No hay, pues, psicología racional como doctrina, que nos proporcione un


aumento del conocimiento de nosotros mismos. Solo existe como disciplina, que pone a
la razón especulativa en este campo límites infranqueables; por una parte, para no
echarse en brazos del materialismo sin alma, y, por otra parte, para no perderse
fantaseando en el espiritualismo, sin fundamento para nosotros en la vida.

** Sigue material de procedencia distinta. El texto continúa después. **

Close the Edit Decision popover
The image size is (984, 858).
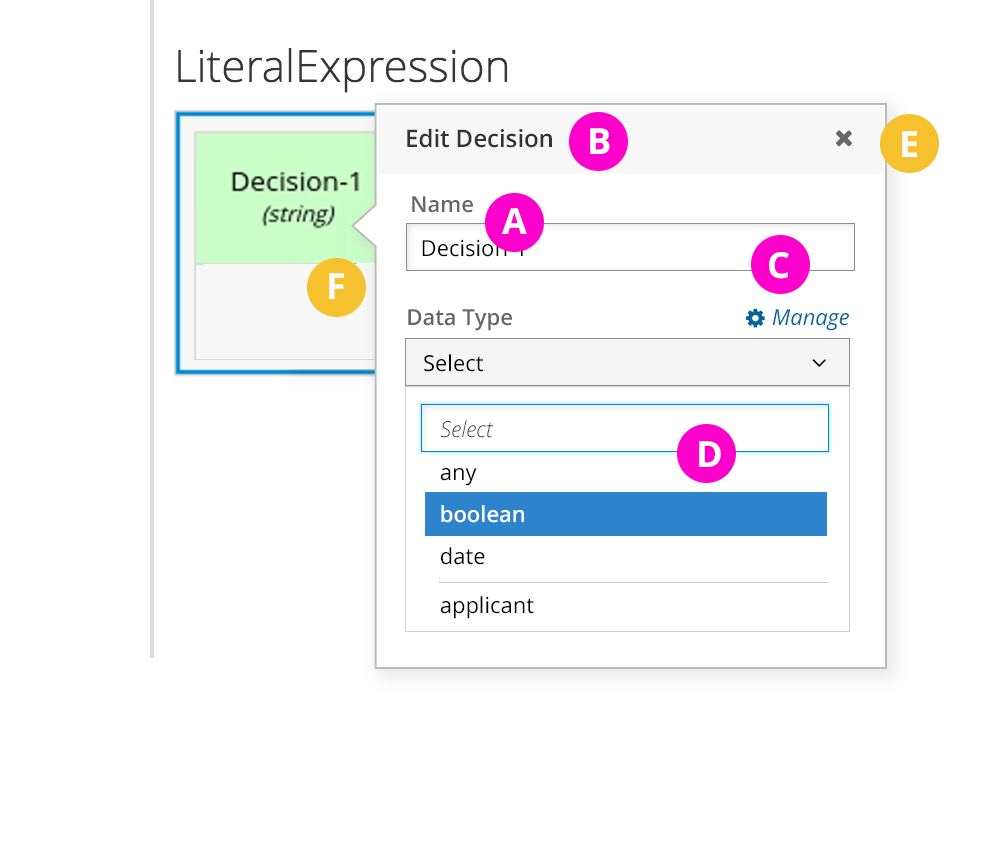point(844,139)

Más bien nos
recuerda que debemos considerar esa negativa de nuestra razón a dar respuesta
satisfactoria a las curiosas preguntas acerca de lo que sucede allende esta vida, como una
advertencia de la misma, para que, apartándonos de la estéril especulación
transcendente acerca de nuestro propio conocimiento, nos apliquemos al uso práctico
lleno de riquezas; éste, aun cuando siempre está dirigido a objetos de la experiencia,
toma sin embargo sus principios de algo más alto y determina la conducta como si
nuestro destino sobrepujase infinitamente la experiencia y por lo tanto la vida.

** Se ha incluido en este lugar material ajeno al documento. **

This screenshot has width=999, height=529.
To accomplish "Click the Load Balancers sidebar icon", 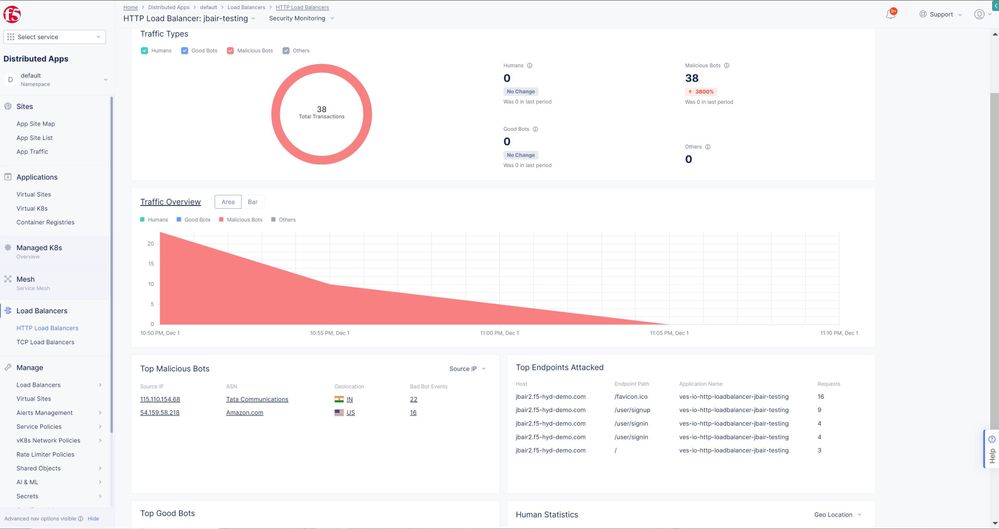I will click(x=9, y=311).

Por todo esto se ve que la psicología racional debe su origen a un simple


malentendido. La unidad de la conciencia, que está a la base de las categorías, es
tomada aquí, por la intuición del sujeto, como objeto, y la categoría de la substancia le
es aplicada. Es empero sólo la unidad en el pensar; por ella sola ningún objeto es dado
y la categoría de la substancia no puede por tanto serle aplicada, porque esta siempre
supone la intuición dada; ese sujeto por ende no puede ser conocido. El sujeto de las
categorías no puede, por el hecho de pensarlas, recibir de sí mismo, como objeto de las
categorías, un concepto; pues para pensar éste, tendría que poner como base la
conciencia pura de sí mismo, que es precisamente lo que ha debido ser definido.
Asimismo el sujeto, en el cual tiene su fundamento originariamente la representación
del tiempo, no puede por ella determinar su propia existencia en el tiempo y, si esto
último no puede ser, tampoco puede tener lugar lo primero, como determinación de sí
mismo (en cuanto ser pensante en general) mediante categorías.

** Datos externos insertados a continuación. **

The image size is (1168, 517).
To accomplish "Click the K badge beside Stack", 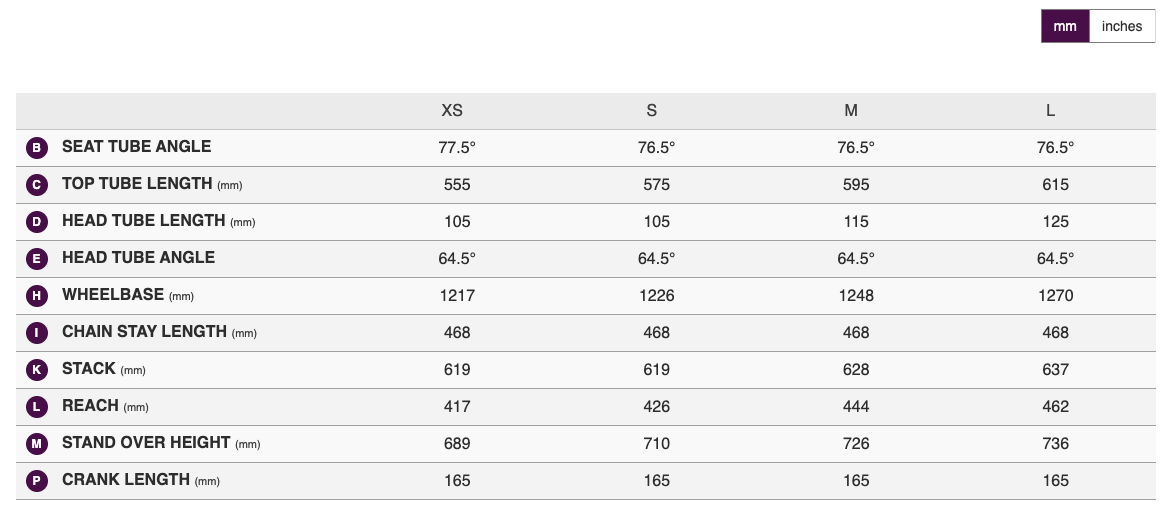I will click(x=36, y=370).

Así desaparece un conocimiento buscado allende los límites de la experiencia


posible y, sin embargo, perteneciente a lo que más interesa a la humanidad. Es una
esperanza fallida, si queremos deberla a la filosofía especulativa. En esto, sin embargo,
la severidad de la crítica, al mostrar la imposibilidad de decir nada dogmáticamente
acerca de un objeto de la experiencia, más allá de los límites de la experiencia, hace a la
razón en ese su interés, un servicio no pequeño, poniéndola también a cubierto de todas
las posibles afirmaciones de lo contrario. Esto no puede hacerse más que o bien
demostrando apodícticamente una proposición, o bien, si esto no se hace con éxito,
buscando las fuentes de tal incapacidad, las cuales, si se hallan en las necesarias
limitaciones de nuestra razón, deben someter a todo enemigo a esas mismas leyes, que
se oponen a todas las pretensiones de afirmación dogmática.